The fruitful collaboration between the gifted director Gus Van Sant and the gifted actor Matt Damon has resulted in good pictures (the 1997 Oscar-winning “Good Will Hunting”) as well as idiosyncratic and flawed ones (“Gerry”).
Their latest teaming, “Promised Land,” is arguably their weakest, a simplistic and conventional message film that wears its ideology and politics of its sleeves.
“Promised Land” boasts an original screenplay by Matt Damon and co-star John Krasinski (based on a story by Dave Eggers), but what they mean is that the tale was written directly for the screen and that it is not based on a previously published material, for there is not much by way of originality in this ecological tale that in its message recalls such films as “Ërin Brocovich,” and others, all superior and more entertaining than this outing.
On the surface, the plot sounds timely and relevant. Matt Damon plays Steve Butler, a corporate salesman whose journey from farm boy to big-time player takes an unexpected detour when he arrives in a small town.
You may wonder how did he get there and for what purpose?
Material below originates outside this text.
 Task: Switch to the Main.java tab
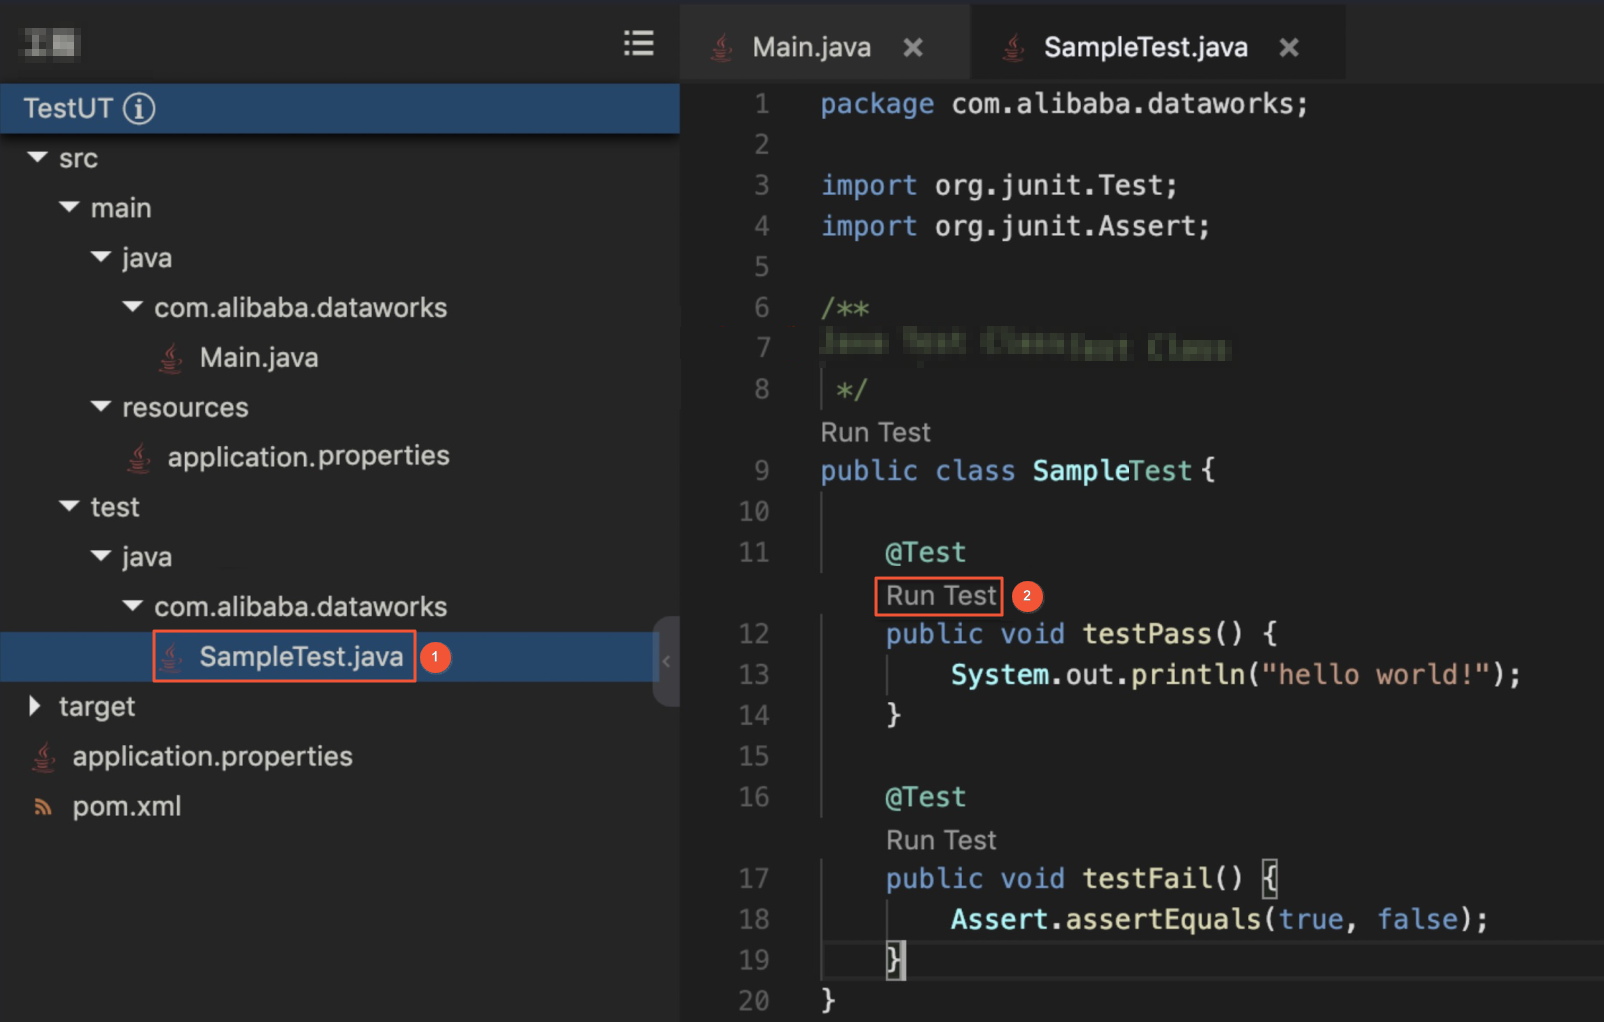pos(811,47)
It turns out Steve has been dispatched to the rural town of McKinley with his sales partner, Sue Thomason (Frances McDormand), when the place is hit hard by the economic crisis. The two shrewd sales executives see McKinley’s citizens as likely to accept their company’s offer for drilling rights to their properties, claiming it’s a much-needed relief that will benefit both sides.
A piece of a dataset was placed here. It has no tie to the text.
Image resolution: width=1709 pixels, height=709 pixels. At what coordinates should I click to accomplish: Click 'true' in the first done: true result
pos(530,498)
As could be predicted, what seems like an easy job and a short stay for the professional duo becomes more complicated. First there is obstacle from the respected schoolteacher Frank Yates (Hal Holbrook), who feels there should be a serious community-wide consideration of the offer. Then, there is an encounter between Steve and Alice (Rosemarie DeWitt), a grade school teacher, which evolves in unanticipated direction.
Things gets a bit more interesting dramatically, with the arrival of Dustin Noble (John Krasinski, tall handsome and smiling), a slick environmental activist, whose presence leads to both personal and professional tensions.
The filmmakers don't trust their material much (with good resons) and so the rivalry between the two men is not just ideological but personal too: They fall for the same woman, a schoolteacher (Rosemarie DeWitt, curcling around stardom).
“Promised land” is not sentimental, as it could have been, but it's also not as smart as it thinks it is.
At the end, the arguments of the town's people, proudly declaring their fondness and loyalty for their land, are compelling but also overfamiliar from numerous pictures made over tha past half a century.
It's hard to understand what Van Sant saw in this text, as it doesn't display his impressively idiosyncratic sensibility, or his eccentric visual imagery.